Pseudocode • distionary

This document outlines the core functionalities of distionary for other programming languages. Developers can add extra checks as needed.

Distribution Objects

Distribution objects store user-defined properties and distribution metadata. The key metadata field is vtype (e.g., continuous, discrete, mixed). Properties and metadata are bundled in a dictionary-like structure ({}).

distribution = function(properties, vtype = Null):
  return {properties = properties, vtype = vtype}

Currently, distionary supports only numeric, univariate distributions (i.e., single variable). Future versions will support multivariate distributions.

Common Distribution Families

Wrappers allow access to common distributions like Normal and Poisson, prefixed with dst_. For example:

dst_norm = function(mean, sd):
  return distribution(
    properties = [
      density = function(x) dnorm(x, mean = mean, sd = sd),
      realise = function(n) rnorm(n, mean = mean, sd = sd),
      ...,
      range = [-Inf, Inf],
      mean = mean,
      stdev = sd,
      skewness = 0,
      ...
    ],
    vtype = "continuous"
  )

Here, [] is a list-like structure that can be used to pass arguments to the function. dnorm and rnorm are assumed to be available or should be implemented manually.

In addition to common families, a Null distribution that always evaluates to NA should be created. This object is useful when external algorithms fail, where a Null distribution can be output instead of an error.

Evaluating

Start with thin wrappers for evaluating specific properties, which invoke the general function eval_property.

Properties that are not functions can be accessed by functions of the same name:

mean = function(distribution):
  eval_property(distribution, name = "mean")
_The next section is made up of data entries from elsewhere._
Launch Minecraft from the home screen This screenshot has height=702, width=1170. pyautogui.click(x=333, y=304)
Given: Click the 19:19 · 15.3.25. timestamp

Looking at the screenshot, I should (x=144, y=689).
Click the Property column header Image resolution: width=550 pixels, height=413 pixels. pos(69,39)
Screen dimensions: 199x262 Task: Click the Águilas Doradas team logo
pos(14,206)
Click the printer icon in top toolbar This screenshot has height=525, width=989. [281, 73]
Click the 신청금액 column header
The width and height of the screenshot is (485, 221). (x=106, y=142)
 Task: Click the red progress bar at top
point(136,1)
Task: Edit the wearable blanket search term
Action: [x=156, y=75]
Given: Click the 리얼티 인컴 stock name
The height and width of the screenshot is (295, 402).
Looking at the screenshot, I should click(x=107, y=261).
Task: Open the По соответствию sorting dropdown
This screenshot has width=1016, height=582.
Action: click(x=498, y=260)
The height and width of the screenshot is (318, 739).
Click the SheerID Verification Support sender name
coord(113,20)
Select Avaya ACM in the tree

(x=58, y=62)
range = function(distribution):
  eval_property(distribution, name = "range")

Properties that are functions are prefixed with eval_ to indicate they require an argument, passed with at. All such properties currently in distionary only have one argument, but in principle could accept others; these all go in [].

eval_density = function(distribution, at):
  eval_property(distribution, name = "density", args = [at])

eval_survival = function(distribution, at):
  eval_property(distribution, name = "cdf", args = [at])

The at parameter can accept a vector of values. The current version supports a single distribution input, but future versions might allow recycling both arguments.

The main function eval_property evaluates properties if present or delegates network evaluation. If the property is a function, it will evaluate it using the provided arguments in args. By default, args is Null, meaning arguments are not relevant (therefore, this argument can be ignored for numeric properties).

eval_property = function(distribution, property_name, args = Null):
  properties = subset(distribution, "properties")
  property = subset(properties, property_name)
  if is_null(property):
    return eval_from_network(distribution, name = property_name, args = args)
  else if is_function(property):
    return property(args)
  else:
    return property

Use subset to retrieve entries from dictionary-like structures. property(args) means to call the function property with arguments.

The absence of a property is evaluated using a network of properties, specifying how one property can be retrieved from others. For example, the cumulative hazard function (CHF) can be calculated using the survival function:

eval_from_network = function(distribution, name, args):
  if name == "chf":
    return -log(eval_survival(distribution, args))
  if name == "survival":
    return 1 - eval_cdf(distribution, args)
  if name == "mean":
  ...

Network evaluation is still robust against whether the survival function has been specified for the distribution due to the use of eval_survival: if the survival function can’t be retrieved from the distribution, it will evaluate it from the network, this time from the cumulative distribution function (CDF). The network has been set up to avoid getting caught in a loop, so that the survival function doesn’t look back to the CHF for evaluation – it’s (mostly) a directed acyclic graph.

Network computation failures throw errors, though future versions might allow user-specified error-handling strategies.

The defined network is not unique. For example, the CHF could be retrieved from the hazard function rather than the survival function. The network was minimized for numerical efficiency.

Currently, the CDF and density/PMF anchor the property network, meaning that they are assumed available. Future improvements may implement networks as their own objects, customized to each distribution to be seeded from the properties specified in each distribution.

Enframing

Instead of evaluating properties that are functions, enframe these to place inputs and outputs in tabular form. This is useful for table-centric data analyses. Start with simple wrappers:

enframe_density = function(distributions, at):
  enframe_general(distributions, at = at, eval_fn = eval_density)

enframe_survival = function(distributions, at):
  enframe_general(distributions, at = at, eval_fn = eval_survival)

distributions might contain multiple distributions. The main function loops over each distribution, adding results to new columns:

enframe_general = function(distributions, at, eval_fn):
  tbl = [x = at]
  for d in distributions:
    y = eval_fn(d, at)
    tbl = append(tbl, [y])
  return tbl

The developer may wish to consider features related to column naming.